Güncelleme Tarihi:
Arı Hareketinin, Kadın Girişimciler Derneği (KAGİDER) ortaklığı ile yürüttüğü “Eşitlik İçin Nesiller Arası Köprüler Projesi” kapsamında 16-25 yaş arası toplam 650 kişinin katılımıyla yapılan “Kadına Yönelik Şiddet Araştırması”nın sonuçları, basın toplantısıyla açıklandı.
Arı Hareketi Kadın Komitesi Koordinatörü Gaye Eslen Özerkan, Avrupa Birliğinin “Katılım Öncesi Süreçte Sivil Toplumun Güçlendirilmesi: Sivil Toplum Kuruluşları (STK) Hibe Programı” çerçevesinde desteklenen araştırmanın, İstanbul, Ankara, İzmir, Isparta, Eskişehir ve Kocaeli'ni kapsadığını söyledi.

====

Görev Talimatları >>
1: Belge bölümünde araştırmanın kapsadığı söylenen illeri sırayla yazın.
2: Aşağıdaki kayıtların her satırını "Sıra" ve "Satır" sütunlarından oluşan bir Markdown tablosuna dönüştürün; boş satırları almayın.

====

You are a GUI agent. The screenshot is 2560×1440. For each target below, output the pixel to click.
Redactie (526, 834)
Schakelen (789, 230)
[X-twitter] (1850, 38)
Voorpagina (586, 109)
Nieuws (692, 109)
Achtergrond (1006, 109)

====

Yanıtlar Aşağıda >>
1: İstanbul, Ankara, İzmir, Isparta, Eskişehir, Kocaeli

2:
| Sıra | Satır |
|---|---|
| 1 | You are a GUI agent. The screenshot is 2560×1440. For each target below, output the pixel to click. |
| 2 | Redactie (526, 834) |
| 3 | Schakelen (789, 230) |
| 4 | [X-twitter] (1850, 38) |
| 5 | Voorpagina (586, 109) |
| 6 | Nieuws (692, 109) |
| 7 | Achtergrond (1006, 109) |